TL;DR: Fox Ridge Capital just hired a Senior VP of Credit to define credit policy and governance from scratch, a move that highlights what MCA underwriting best practices look like when you build them without legacy baggage. Funders establishing credit frameworks in 2026 should embed asynchronous bank verification into their workflows from day one. Exact Balance provides the browser-based screen recording infrastructure that gives new credit teams audit-ready verification without scheduling overhead.

Building Credit Policy from Zero Is Rare. It's Also Revealing.

Most MCA funders inherit their underwriting workflows. They bolt new rules onto old processes, patch gaps when regulators come knocking, and layer verification steps on top of systems that were never designed for the volume they now handle. That is why Fox Ridge Capital's recent decision to appoint Stan Dumont as Senior Vice President of Credit is worth watching. According to deBanked's coverage of the hire, Dumont will "lead and define credit policy and governance from the ground up." That phrase, "from the ground up," is the key detail. It means Fox Ridge is not retrofitting. It is designing MCA underwriting best practices with a blank slate.

For funders and brokers reading this, the question is not whether Fox Ridge gets it right. The question is what a clean-sheet credit policy build tells us about where the industry's verification standards are heading, and whether your own workflows would survive the same level of scrutiny.

What Clean-Sheet Credit Governance Looks Like for MCA Funders

Starting with Verification, Not Scoring

When experienced credit leaders build from scratch, they almost never start with pricing models or risk tiers. They start with data integrity. The first question is always: how do we know the information in front of us is real? In MCA, that means bank verification comes before everything else. A funder can have the most sophisticated scoring algorithm in the industry, but if the bank statements feeding that algorithm are fabricated or manipulated, the model is useless.

This is where most legacy operations fall short. They added bank verification as an afterthought, a step squeezed into a workflow that was originally designed around phone calls and PDF submissions. A greenfield build has the luxury of putting verification at the center of the architecture.
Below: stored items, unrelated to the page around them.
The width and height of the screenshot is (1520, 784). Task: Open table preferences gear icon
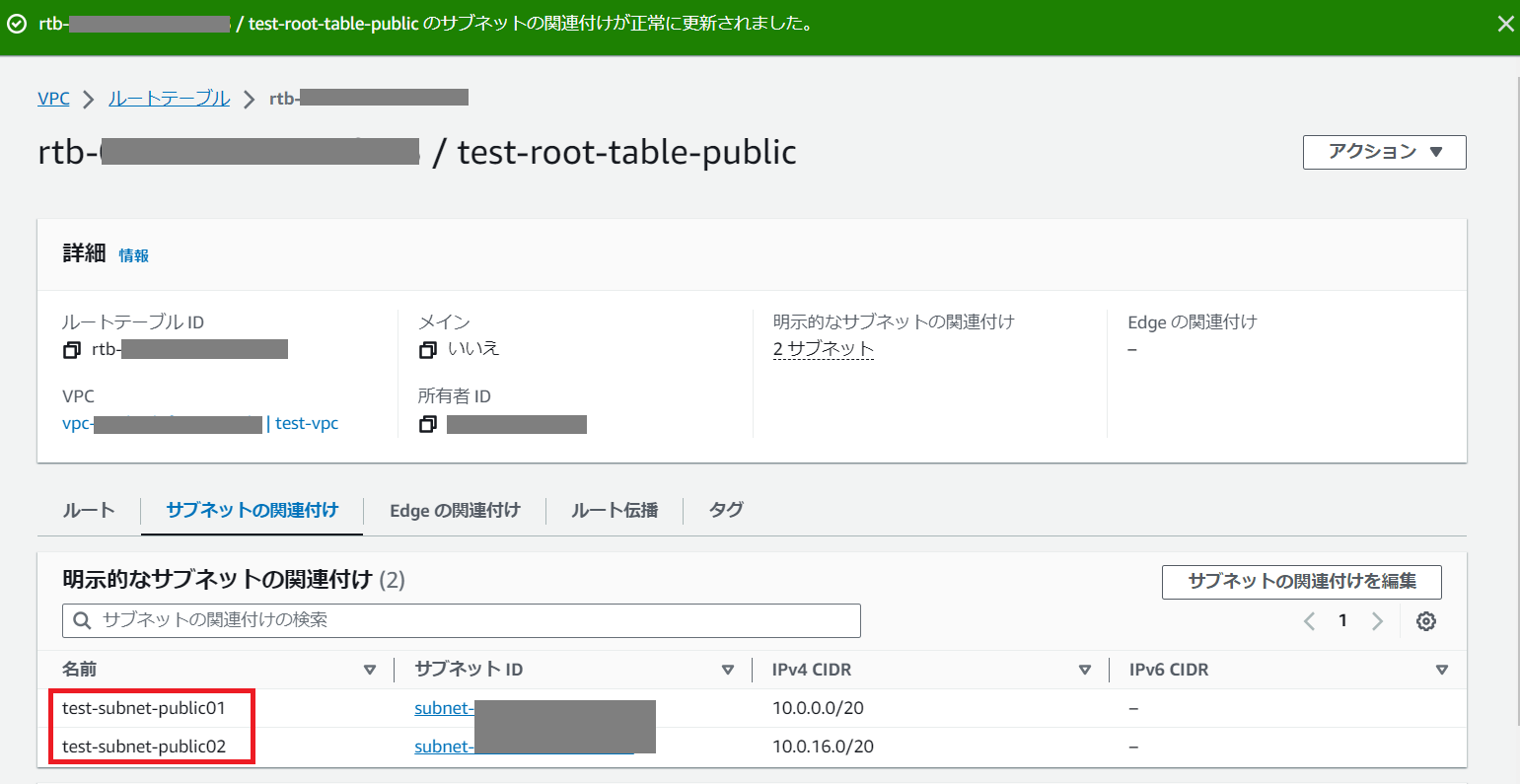(x=1425, y=621)
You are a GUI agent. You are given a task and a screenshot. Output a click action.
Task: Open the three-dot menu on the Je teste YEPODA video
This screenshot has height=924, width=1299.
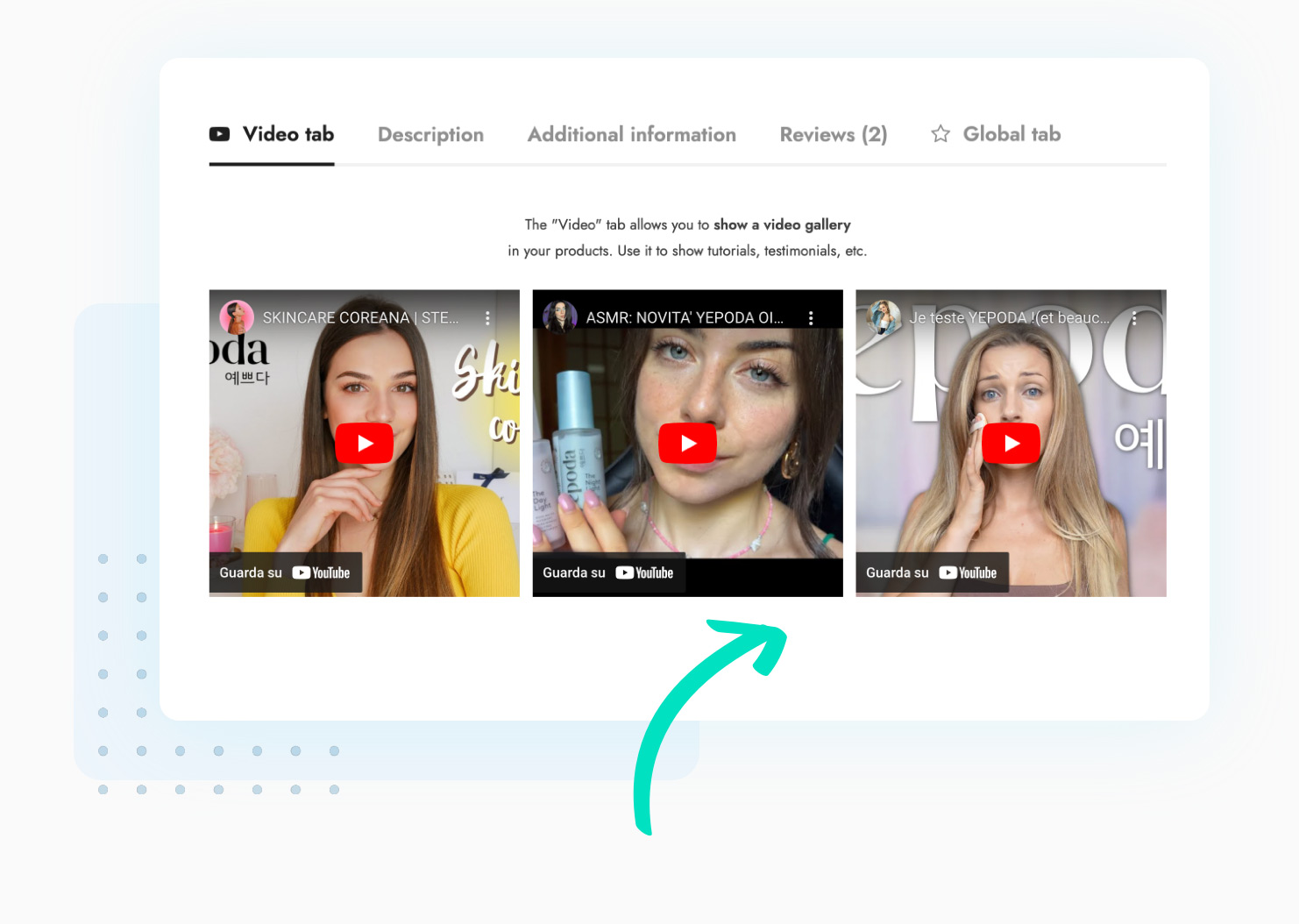tap(1134, 318)
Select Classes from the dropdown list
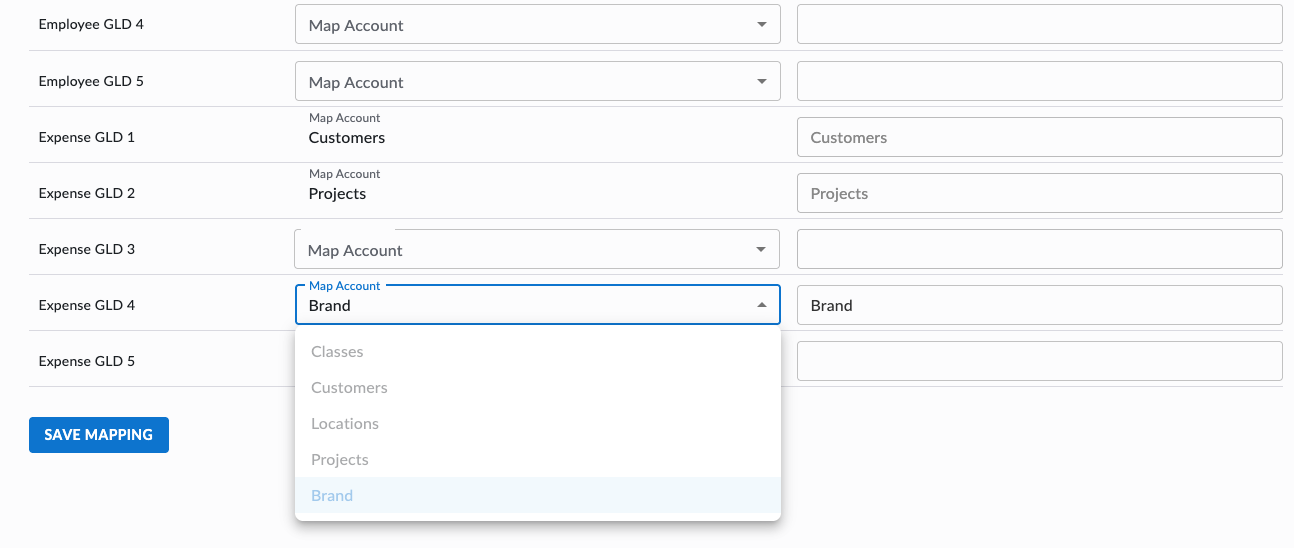1294x548 pixels. [538, 352]
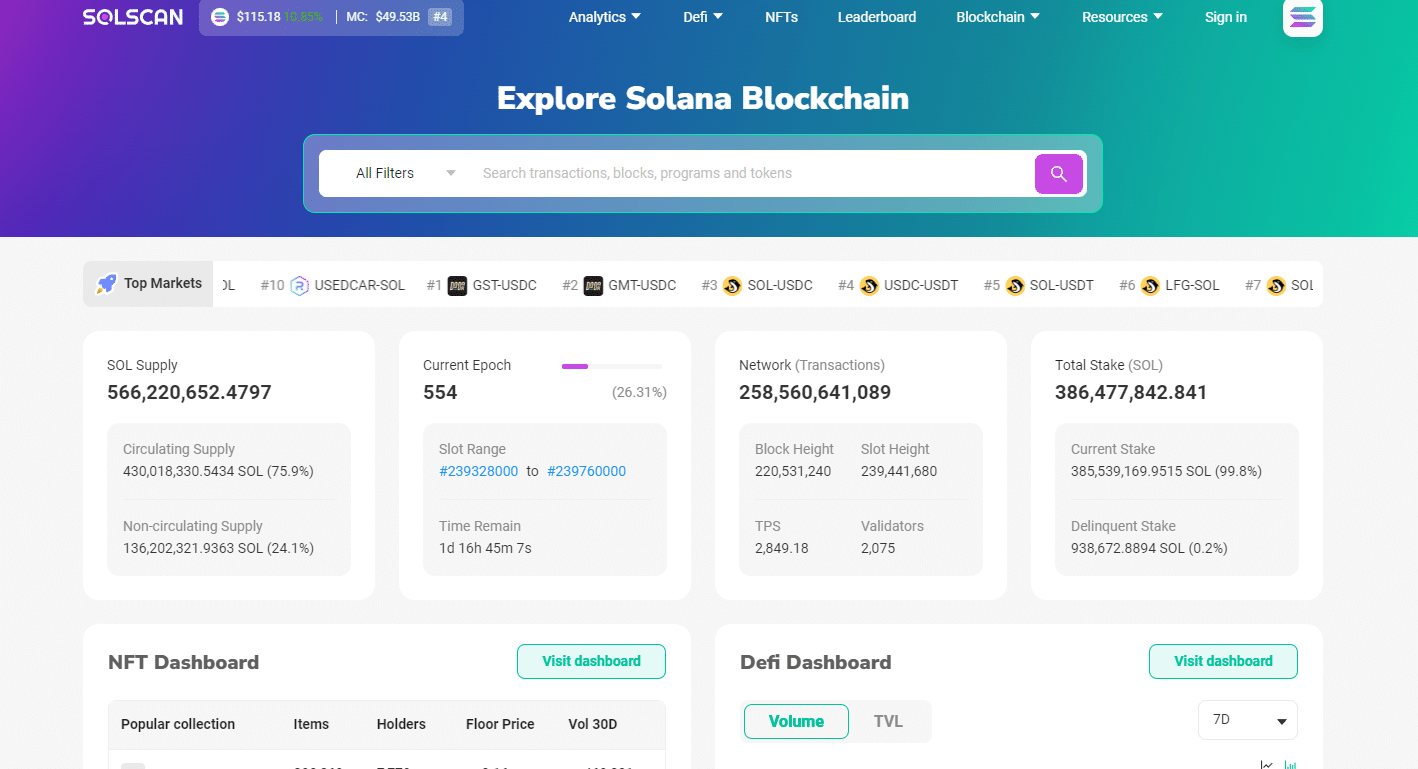
Task: Open slot #239328000 link
Action: (x=478, y=471)
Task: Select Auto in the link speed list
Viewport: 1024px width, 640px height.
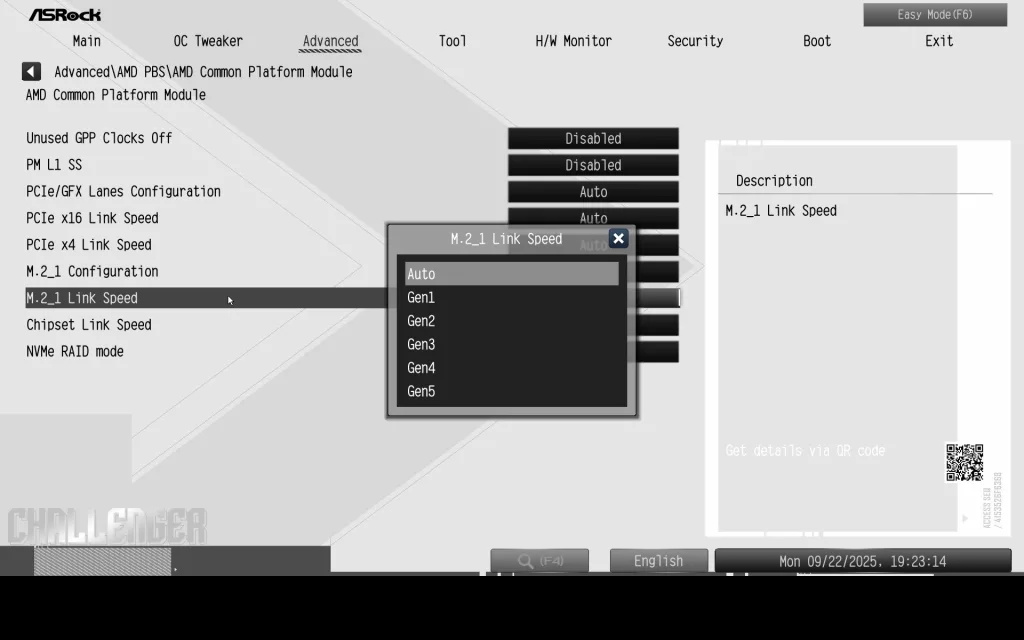Action: coord(511,274)
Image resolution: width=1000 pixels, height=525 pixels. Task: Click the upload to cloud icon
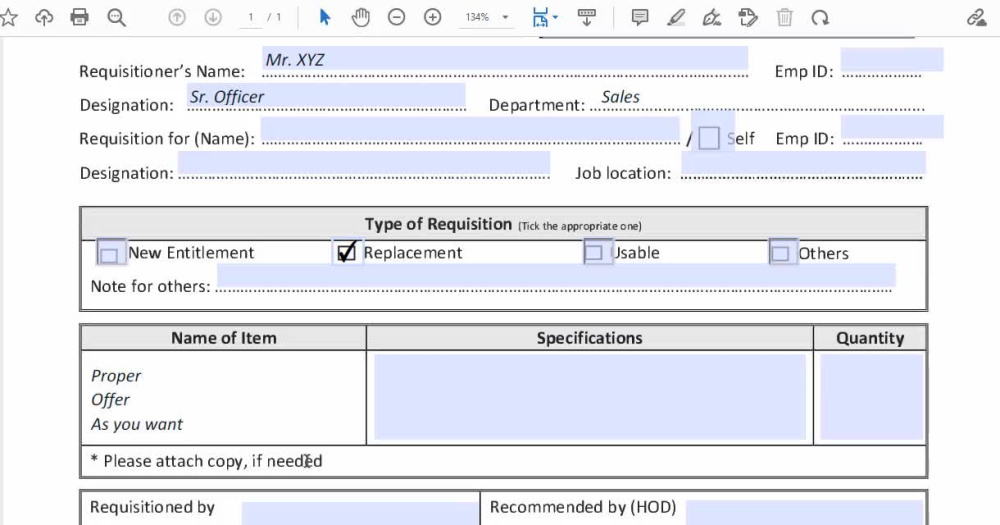coord(44,17)
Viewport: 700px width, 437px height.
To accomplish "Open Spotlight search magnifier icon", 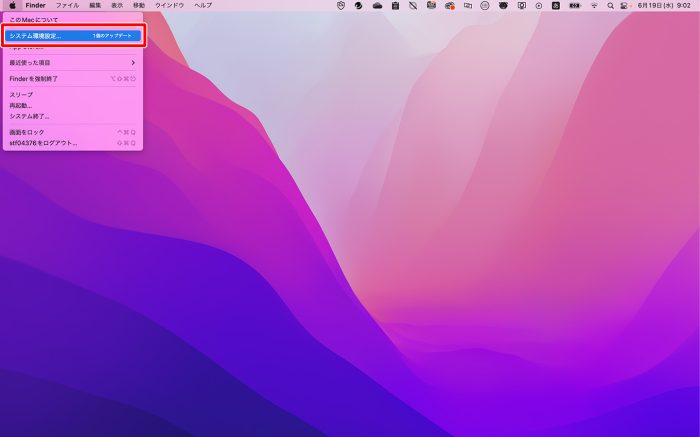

Every subsequent policy decision, from approval thresholds to stacking limits to holdback percentages, flows from verified data rather than assumed data.

The Equipment Finance Crossover Complicates Things

Fox Ridge describes itself as a "hybrid business equipment financing company," which means Dumont's credit policy will need to span both equipment finance and merchant cash advance workflows. This crossover is increasingly common in the alternative lending space, and it creates specific verification challenges. Equipment deals often require proof of business revenue alongside asset valuations. MCA deals require granular transaction-level bank activity. A single credit framework has to accommodate both, without letting the simpler verification requirements of one product type dilute the rigor needed for the other.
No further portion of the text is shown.